(Records from a dataset)
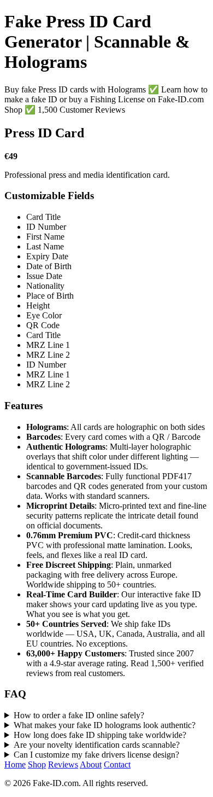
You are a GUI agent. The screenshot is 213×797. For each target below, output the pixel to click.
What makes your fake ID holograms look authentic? (105, 725)
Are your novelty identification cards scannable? (97, 744)
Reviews (63, 764)
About (91, 764)
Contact (117, 764)
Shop (37, 764)
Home (15, 764)
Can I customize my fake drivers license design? (96, 754)
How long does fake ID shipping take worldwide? (100, 735)
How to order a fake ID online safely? (79, 715)
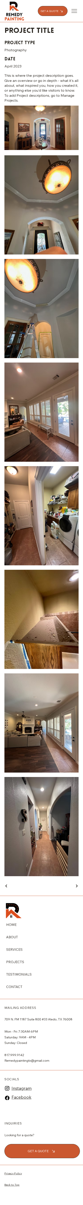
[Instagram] (7, 1088)
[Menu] (74, 11)
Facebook (21, 1097)
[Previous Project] (6, 886)
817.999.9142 (14, 1055)
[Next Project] (77, 886)
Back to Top (11, 1184)
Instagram (22, 1088)
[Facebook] (7, 1098)
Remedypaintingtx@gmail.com (26, 1061)
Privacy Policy (13, 1173)
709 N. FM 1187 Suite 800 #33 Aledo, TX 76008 (38, 1019)
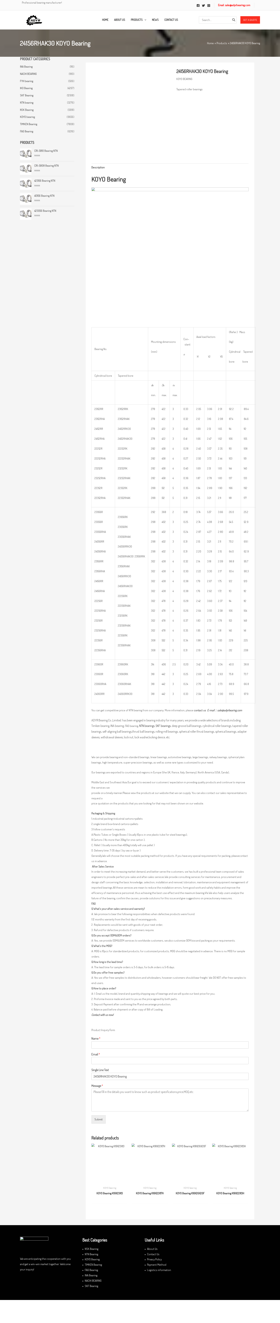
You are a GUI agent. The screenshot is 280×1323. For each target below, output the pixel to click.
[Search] (233, 19)
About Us (152, 1249)
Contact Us (153, 1254)
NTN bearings (146, 726)
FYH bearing (26, 81)
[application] (144, 19)
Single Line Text (100, 1070)
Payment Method (156, 1264)
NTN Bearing (91, 1254)
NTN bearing (26, 102)
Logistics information (159, 1270)
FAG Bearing (26, 131)
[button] (250, 20)
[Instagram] (208, 5)
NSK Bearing (27, 110)
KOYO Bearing (92, 1259)
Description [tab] (98, 167)
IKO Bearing (26, 88)
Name (95, 1038)
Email (95, 1054)
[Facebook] (198, 5)
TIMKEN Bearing (28, 124)
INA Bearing (26, 66)
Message (97, 1086)
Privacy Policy (154, 1259)
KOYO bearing (27, 117)
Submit (98, 1119)
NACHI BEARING (28, 74)
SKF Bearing (26, 95)
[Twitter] (203, 5)
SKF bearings (163, 726)
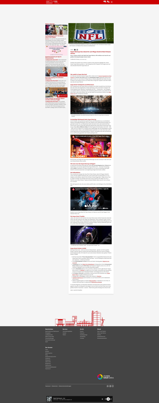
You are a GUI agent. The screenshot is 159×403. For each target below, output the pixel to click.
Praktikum (47, 358)
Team (46, 349)
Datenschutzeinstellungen (65, 386)
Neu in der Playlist (101, 331)
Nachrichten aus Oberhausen (52, 331)
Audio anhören (62, 75)
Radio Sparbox (48, 353)
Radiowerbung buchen (50, 356)
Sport (46, 341)
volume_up (102, 399)
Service (65, 329)
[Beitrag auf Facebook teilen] (75, 50)
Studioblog (82, 336)
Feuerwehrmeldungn (50, 340)
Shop (46, 354)
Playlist (81, 331)
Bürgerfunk (48, 363)
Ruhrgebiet (48, 333)
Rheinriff (82, 270)
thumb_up (111, 399)
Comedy (82, 338)
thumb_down (105, 399)
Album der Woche (101, 333)
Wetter (64, 334)
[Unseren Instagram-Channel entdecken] (113, 386)
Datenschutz (48, 365)
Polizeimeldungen (49, 338)
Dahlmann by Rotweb (97, 282)
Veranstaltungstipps (67, 331)
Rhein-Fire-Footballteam (88, 264)
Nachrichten (49, 329)
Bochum (99, 276)
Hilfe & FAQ (48, 361)
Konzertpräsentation (102, 338)
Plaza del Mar (92, 280)
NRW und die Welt (49, 336)
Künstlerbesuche (101, 336)
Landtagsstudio (49, 334)
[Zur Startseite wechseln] (49, 2)
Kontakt (47, 351)
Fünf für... (99, 334)
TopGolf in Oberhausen (77, 277)
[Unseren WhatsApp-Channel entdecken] (108, 386)
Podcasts (82, 333)
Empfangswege (83, 334)
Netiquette (47, 360)
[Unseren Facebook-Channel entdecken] (110, 386)
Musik (99, 329)
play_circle (108, 399)
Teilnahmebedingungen (50, 367)
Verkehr (64, 333)
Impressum (48, 368)
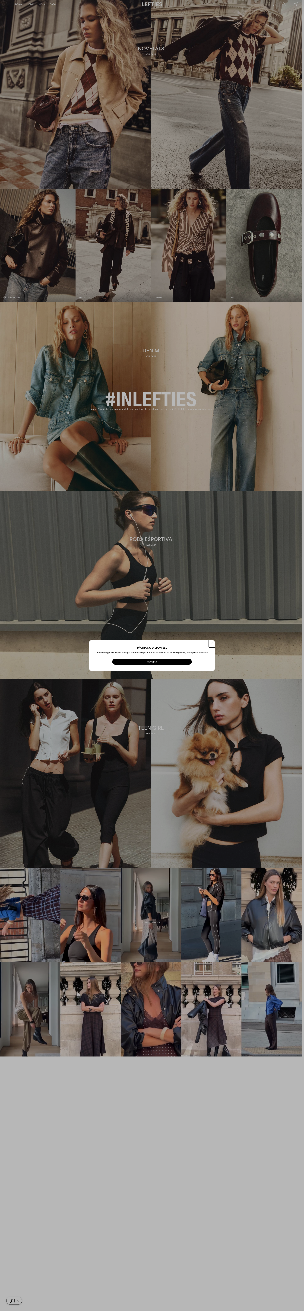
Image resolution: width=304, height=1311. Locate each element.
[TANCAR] (212, 643)
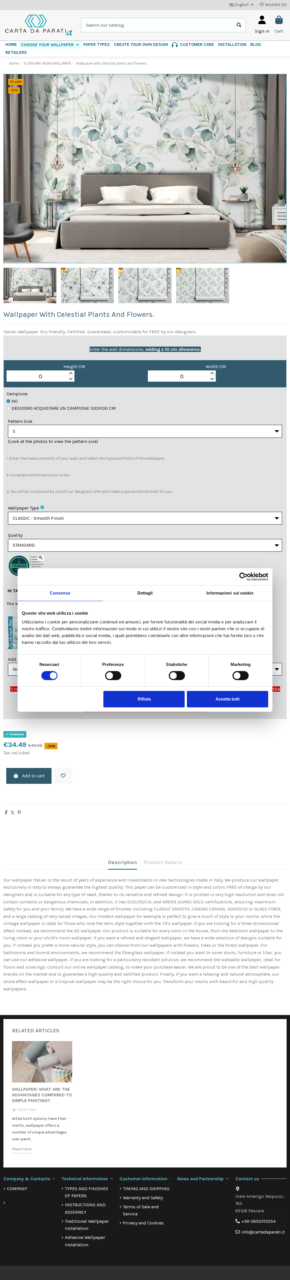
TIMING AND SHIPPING (146, 1188)
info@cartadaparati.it (263, 1232)
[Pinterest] (19, 812)
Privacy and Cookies (143, 1223)
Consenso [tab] (60, 593)
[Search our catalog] (239, 25)
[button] (50, 45)
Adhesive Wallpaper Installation (85, 1241)
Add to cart (33, 775)
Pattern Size (20, 421)
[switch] (113, 675)
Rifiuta (144, 699)
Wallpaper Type (23, 508)
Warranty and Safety (143, 1197)
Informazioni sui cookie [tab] (229, 593)
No (15, 401)
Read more (21, 1149)
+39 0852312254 (258, 1221)
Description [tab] (122, 862)
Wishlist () (275, 4)
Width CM (216, 366)
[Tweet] (12, 812)
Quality (15, 535)
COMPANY (17, 1188)
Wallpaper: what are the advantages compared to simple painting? (42, 1094)
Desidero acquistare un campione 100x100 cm (64, 408)
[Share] (6, 812)
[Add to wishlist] (63, 776)
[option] (42, 1101)
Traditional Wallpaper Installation (87, 1225)
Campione (17, 393)
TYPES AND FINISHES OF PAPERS (86, 1192)
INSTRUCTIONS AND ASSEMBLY (85, 1208)
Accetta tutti (228, 699)
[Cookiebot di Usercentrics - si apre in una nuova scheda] (243, 576)
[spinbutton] (40, 376)
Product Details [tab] (163, 862)
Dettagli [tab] (145, 593)
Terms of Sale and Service (141, 1210)
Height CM (74, 366)
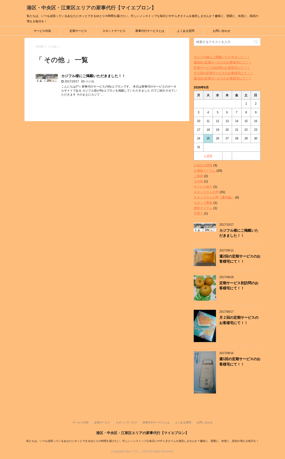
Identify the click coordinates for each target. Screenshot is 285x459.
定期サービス (78, 31)
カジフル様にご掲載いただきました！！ (93, 76)
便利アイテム (203, 208)
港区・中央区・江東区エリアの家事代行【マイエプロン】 (91, 7)
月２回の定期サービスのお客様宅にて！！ (223, 73)
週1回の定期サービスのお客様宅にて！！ (223, 78)
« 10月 (208, 155)
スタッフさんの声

- **Task goal**: Reproduce every line of the records above word for word, leaving out the pictures.

- **Reply**:
You are a GUI agent. The screenshot is 213×797. For each target below, output the pixel to click.
What makes your fake ID holograms look authentic? (105, 725)
Are your novelty identification cards scannable? (97, 744)
Reviews (63, 764)
About (91, 764)
Contact (117, 764)
Shop (37, 764)
Home (15, 764)
Can I customize my fake drivers license design? (96, 754)
How long does fake ID shipping take worldwide? (100, 735)
How to order a fake ID online safely? (79, 715)
[Instagram] (7, 1088)
[Menu] (74, 11)
Facebook (21, 1097)
[Previous Project] (6, 886)
817.999.9142 (14, 1055)
[Next Project] (77, 886)
Back to Top (11, 1184)
Instagram (22, 1088)
[Facebook] (7, 1098)
Remedypaintingtx@gmail.com (26, 1061)
Privacy Policy (13, 1173)
709 N. FM 1187 Suite 800 #33 Aledo, TX 76008 (38, 1019)
You are a GUI agent. The screenshot is 280×1323. For each target below, output the pixel to click.
[Search] (233, 19)
About Us (152, 1249)
Contact Us (153, 1254)
NTN bearings (146, 726)
FYH bearing (26, 81)
[application] (144, 19)
Single Line Text (100, 1070)
Payment Method (156, 1264)
NTN Bearing (91, 1254)
NTN bearing (26, 102)
Logistics information (159, 1270)
FAG Bearing (26, 131)
[button] (250, 20)
[Instagram] (208, 5)
NSK Bearing (27, 110)
KOYO Bearing (92, 1259)
Description [tab] (98, 167)
IKO Bearing (26, 88)
Name (95, 1038)
Email (95, 1054)
[Facebook] (198, 5)
TIMKEN Bearing (28, 124)
INA Bearing (26, 66)
Message (97, 1086)
Privacy Policy (154, 1259)
KOYO bearing (27, 117)
Submit (98, 1119)
NACHI BEARING (28, 74)
SKF Bearing (26, 95)
[Twitter] (203, 5)
SKF bearings (163, 726)
You are a GUI agent. The screenshot is 159×403. For each target below, output the pixel to click.
Praktikum (47, 358)
Team (46, 349)
Datenschutzeinstellungen (65, 386)
Neu in der Playlist (101, 331)
Nachrichten aus Oberhausen (52, 331)
Audio anhören (62, 75)
Radio Sparbox (48, 353)
Radiowerbung buchen (50, 356)
Sport (46, 341)
volume_up (102, 399)
Service (65, 329)
[Beitrag auf Facebook teilen] (75, 50)
Studioblog (82, 336)
Feuerwehrmeldungn (50, 340)
Shop (46, 354)
Playlist (81, 331)
Bürgerfunk (48, 363)
Ruhrgebiet (48, 333)
Rheinriff (82, 270)
thumb_up (111, 399)
Comedy (82, 338)
thumb_down (105, 399)
Album der Woche (101, 333)
Wetter (64, 334)
[Unseren Instagram-Channel entdecken] (113, 386)
Datenschutz (48, 365)
Polizeimeldungen (49, 338)
Dahlmann by Rotweb (97, 282)
Veranstaltungstipps (67, 331)
Rhein-Fire-Footballteam (88, 264)
Nachrichten (49, 329)
Bochum (99, 276)
Hilfe & FAQ (48, 361)
Konzertpräsentation (102, 338)
Plaza del Mar (92, 280)
NRW und die Welt (49, 336)
Künstlerbesuche (101, 336)
Landtagsstudio (49, 334)
[Zur Startseite wechseln] (49, 2)
Kontakt (47, 351)
Fünf für... (99, 334)
TopGolf in Oberhausen (77, 277)
[Unseren WhatsApp-Channel entdecken] (108, 386)
Podcasts (82, 333)
Empfangswege (83, 334)
Netiquette (47, 360)
[Unseren Facebook-Channel entdecken] (110, 386)
Musik (99, 329)
play_circle (108, 399)
Teilnahmebedingungen (50, 367)
Verkehr (64, 333)
Impressum (48, 368)
Image resolution: width=304, height=1311. Locate each element.
[TANCAR] (212, 643)
TIMING AND SHIPPING (146, 1188)
info@cartadaparati.it (263, 1232)
[Pinterest] (19, 812)
Privacy and Cookies (143, 1223)
Consenso [tab] (60, 593)
[Search our catalog] (239, 25)
[button] (50, 45)
Adhesive Wallpaper Installation (85, 1241)
Add to cart (33, 775)
Pattern Size (20, 421)
[switch] (113, 675)
Rifiuta (144, 699)
Wallpaper Type (23, 508)
Warranty and Safety (143, 1197)
Informazioni sui cookie [tab] (229, 593)
No (15, 401)
Read more (21, 1149)
+39 0852312254 (258, 1221)
Description [tab] (122, 862)
Wishlist () (275, 4)
Width CM (216, 366)
[Tweet] (12, 812)
Quality (15, 535)
COMPANY (17, 1188)
Wallpaper: what are the advantages compared to simple painting? (42, 1094)
Desidero acquistare un campione 100x100 cm (64, 408)
[Share] (6, 812)
[Add to wishlist] (63, 776)
[option] (42, 1101)
Traditional Wallpaper Installation (87, 1225)
Campione (17, 393)
TYPES AND FINISHES OF PAPERS (86, 1192)
INSTRUCTIONS AND ASSEMBLY (85, 1208)
Accetta tutti (228, 699)
[Cookiebot di Usercentrics - si apre in una nuova scheda] (243, 576)
[spinbutton] (40, 376)
Product Details [tab] (163, 862)
Dettagli [tab] (145, 593)
Terms of Sale and Service (141, 1210)
Height CM (74, 366)
Identify the click coordinates for each target. Screenshot is 285x459.
定期サービス (78, 31)
カジフル様にご掲載いただきました！！ (93, 76)
便利アイテム (203, 208)
港区・中央区・江東区エリアの家事代行【マイエプロン】 (91, 7)
月２回の定期サービスのお客様宅にて！！ (223, 73)
週1回の定期サービスのお客様宅にて！！ (223, 78)
« 10月 (208, 155)
スタッフさんの声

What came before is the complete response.